Support for a --lang parameter should also be added, allowing users to load and apply multiple language filters and overriding the language code found in the file name. Example parameter: --lang=de,en,he loads English, Hebrew and German filters.

If a language that's not supported is requested a message should be displayed to the user and the clean should continue as usual.


Right now I don't have the time to add this, so the issue is open if another user would like to take a shot.
As an extra note, you can apply your own non-english filters using the custom filters until this issue is implemented

winterborn commented 1 year ago

Hey, would be interested in taking a stab at this if you wouldn't mind? Will have some time this weekend / next week to properly investigate.

DrKain commented 1 year ago

Sure thing

winterborn commented 1 year ago

Have made some initial progress on this:

For example, if the subtitle was Movie Title (1990).de.srt the extracted language code would be de (German).

When cleaning a file without a language code, default to the main filters. If the language code is found, load and apply the language based filters.

Have managed to extract the language code and run associated filters; have tested this initially with a de-main.json file for German subtitles (my German is very basic, so this may need amending if you / anyone else is aware of specific strings that should be filtered etc.
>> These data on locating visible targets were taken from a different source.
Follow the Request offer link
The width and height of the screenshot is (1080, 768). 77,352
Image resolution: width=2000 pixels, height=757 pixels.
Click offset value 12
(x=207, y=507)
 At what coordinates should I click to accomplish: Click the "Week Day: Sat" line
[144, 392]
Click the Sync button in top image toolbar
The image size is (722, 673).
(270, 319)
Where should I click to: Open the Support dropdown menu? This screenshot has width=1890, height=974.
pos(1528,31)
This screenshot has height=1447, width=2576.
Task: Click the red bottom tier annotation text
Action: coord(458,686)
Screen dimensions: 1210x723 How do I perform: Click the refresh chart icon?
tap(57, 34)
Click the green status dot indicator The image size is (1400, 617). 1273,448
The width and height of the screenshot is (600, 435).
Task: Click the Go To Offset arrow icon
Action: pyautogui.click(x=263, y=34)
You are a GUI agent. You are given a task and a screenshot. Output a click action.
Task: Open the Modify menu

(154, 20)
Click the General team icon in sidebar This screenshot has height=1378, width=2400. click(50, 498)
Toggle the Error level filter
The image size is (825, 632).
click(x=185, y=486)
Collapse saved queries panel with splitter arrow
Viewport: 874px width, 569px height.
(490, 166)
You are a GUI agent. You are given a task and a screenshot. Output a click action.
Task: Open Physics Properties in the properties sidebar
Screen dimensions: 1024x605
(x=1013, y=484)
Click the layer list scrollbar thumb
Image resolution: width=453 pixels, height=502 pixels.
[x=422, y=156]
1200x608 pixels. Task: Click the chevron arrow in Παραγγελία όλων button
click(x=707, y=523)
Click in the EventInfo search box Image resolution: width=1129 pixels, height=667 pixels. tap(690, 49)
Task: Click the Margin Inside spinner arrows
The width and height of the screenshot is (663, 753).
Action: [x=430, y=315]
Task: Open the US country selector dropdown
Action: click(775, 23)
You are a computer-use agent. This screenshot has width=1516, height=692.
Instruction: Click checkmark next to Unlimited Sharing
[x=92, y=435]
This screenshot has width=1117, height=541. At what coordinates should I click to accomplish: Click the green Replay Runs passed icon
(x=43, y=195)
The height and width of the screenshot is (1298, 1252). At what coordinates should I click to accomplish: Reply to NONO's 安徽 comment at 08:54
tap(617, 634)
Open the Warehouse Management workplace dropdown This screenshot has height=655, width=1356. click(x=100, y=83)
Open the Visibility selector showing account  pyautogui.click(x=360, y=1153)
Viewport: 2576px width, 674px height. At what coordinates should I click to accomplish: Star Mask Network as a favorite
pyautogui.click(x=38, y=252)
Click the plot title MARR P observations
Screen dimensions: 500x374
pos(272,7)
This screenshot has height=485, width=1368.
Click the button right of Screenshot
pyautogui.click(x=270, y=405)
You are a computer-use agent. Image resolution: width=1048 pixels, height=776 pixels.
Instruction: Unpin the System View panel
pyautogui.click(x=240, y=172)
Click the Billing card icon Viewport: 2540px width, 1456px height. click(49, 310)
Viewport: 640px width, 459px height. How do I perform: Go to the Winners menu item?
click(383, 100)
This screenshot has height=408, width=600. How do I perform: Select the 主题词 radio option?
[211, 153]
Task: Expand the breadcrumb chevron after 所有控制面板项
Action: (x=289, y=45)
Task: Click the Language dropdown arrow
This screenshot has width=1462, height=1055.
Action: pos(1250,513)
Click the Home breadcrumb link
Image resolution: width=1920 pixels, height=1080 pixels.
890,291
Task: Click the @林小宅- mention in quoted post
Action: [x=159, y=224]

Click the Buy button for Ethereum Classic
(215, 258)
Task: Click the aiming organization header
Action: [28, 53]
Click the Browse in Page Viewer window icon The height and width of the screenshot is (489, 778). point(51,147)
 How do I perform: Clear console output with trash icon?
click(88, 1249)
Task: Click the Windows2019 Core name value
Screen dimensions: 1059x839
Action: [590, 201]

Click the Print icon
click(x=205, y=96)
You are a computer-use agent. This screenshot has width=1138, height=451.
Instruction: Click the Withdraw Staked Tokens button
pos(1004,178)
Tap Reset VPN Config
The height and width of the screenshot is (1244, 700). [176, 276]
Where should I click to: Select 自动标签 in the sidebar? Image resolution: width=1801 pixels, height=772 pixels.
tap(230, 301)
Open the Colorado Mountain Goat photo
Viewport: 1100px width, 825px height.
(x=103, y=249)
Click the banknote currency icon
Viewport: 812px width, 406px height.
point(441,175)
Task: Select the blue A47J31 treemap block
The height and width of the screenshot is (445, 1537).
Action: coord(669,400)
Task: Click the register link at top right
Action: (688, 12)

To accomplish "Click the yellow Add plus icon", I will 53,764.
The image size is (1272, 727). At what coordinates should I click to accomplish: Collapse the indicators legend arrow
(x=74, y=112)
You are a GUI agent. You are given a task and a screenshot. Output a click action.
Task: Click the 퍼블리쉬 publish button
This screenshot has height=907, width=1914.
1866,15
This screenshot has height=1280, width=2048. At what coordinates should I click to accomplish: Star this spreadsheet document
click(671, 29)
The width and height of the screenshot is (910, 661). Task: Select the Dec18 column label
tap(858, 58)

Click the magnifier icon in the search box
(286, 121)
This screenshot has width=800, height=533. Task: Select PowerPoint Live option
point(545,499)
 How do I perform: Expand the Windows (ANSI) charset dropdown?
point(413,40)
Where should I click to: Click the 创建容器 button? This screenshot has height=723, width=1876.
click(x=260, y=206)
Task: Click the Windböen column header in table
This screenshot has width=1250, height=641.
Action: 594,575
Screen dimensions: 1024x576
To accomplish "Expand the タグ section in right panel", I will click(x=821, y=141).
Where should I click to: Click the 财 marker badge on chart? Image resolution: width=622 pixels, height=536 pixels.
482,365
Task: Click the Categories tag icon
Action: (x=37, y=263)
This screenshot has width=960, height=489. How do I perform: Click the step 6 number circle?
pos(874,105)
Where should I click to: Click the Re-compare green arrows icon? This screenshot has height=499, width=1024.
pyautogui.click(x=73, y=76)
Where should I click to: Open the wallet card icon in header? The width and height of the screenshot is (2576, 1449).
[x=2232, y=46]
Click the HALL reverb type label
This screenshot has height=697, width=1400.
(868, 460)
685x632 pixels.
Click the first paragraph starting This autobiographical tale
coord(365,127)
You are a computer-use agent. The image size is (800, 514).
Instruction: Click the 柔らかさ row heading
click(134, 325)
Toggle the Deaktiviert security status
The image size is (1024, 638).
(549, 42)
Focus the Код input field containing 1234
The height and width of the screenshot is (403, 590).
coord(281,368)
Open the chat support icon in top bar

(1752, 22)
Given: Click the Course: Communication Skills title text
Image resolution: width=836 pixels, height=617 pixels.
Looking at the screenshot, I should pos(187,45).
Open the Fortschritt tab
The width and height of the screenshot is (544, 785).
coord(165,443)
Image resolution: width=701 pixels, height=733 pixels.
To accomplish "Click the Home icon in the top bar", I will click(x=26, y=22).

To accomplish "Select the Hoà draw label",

Have also included log messages to alert the user to whether a language code has been detected and associated filter used, or if the regular, main filters have been used instead.

Have yet to think about this:

Support for a --lang parameter should also be added, allowing users to load and apply multiple language filters and overriding the language code found in the file name. Example parameter: --lang=de,en,he loads English, Hebrew and German filters.

DrKain commented 1 year ago

...if you / anyone else is aware of specific strings that should be filtered etc.

The existing English filters would have a lot of crossover, but any others would need to be added as they're discovered in existing subtitles. Part of the reason I've delayed this issue for so long, instead relied upon custom.json file, was because downloading and looking through hundreds of foreign subtitles and creating rules is more tedious than it sounds.
Once support for other languages is added I would be relying almost entirely on user contributions to fill most of them.

winterborn commented 1 year ago

Part of the reason I've delayed this issue for so long, instead relied upon custom.json file, was because downloading and looking through hundreds of foreign subtitles and creating rules is more tedious than it sounds. Once support for other languages is added I would be relying almost entirely on user contributions to fill most of them.

For sure - the functionality for parsing them should be good to go though, but you're right, probably relies heavily on native speakers for specific language filters etc!

DrKain commented 1 year ago

Hi @winterborn, any update on this? There are a few other issues I'd like to tackle at some point that would benefit from this issue. No pressure though.

winterborn commented 1 year ago

Hey @DrKain, sorry, work has got in the way recently so I haven't had time to come back to this and work on passing in the --lang parameter etc.

I've completed the extraction of the language code and its associated filters, but like I said, I've tested this with a very rudimentary subtitle.de.srt file... so I guess the language specific json files could be moved to another issue for native speakers to pick up as and when?

I can push the above though if it helps your issues and could create a separate issue for passing the --lang parameter to pick up when I / someone else has free time :)

Let me know what you think!

DrKain commented 1 year ago

Sure. If you wouldn't mind creating a PR into another branch I can continue working on it.

DrKain commented 1 year ago

Just published the new version, you've been credited in the update description. Thanks again for the help
https://github.com/DrKain/subclean/releases/tag/1.5.1

winterborn commented 1 year ago

That's awesome, thanks for the credit! - Hope it helped!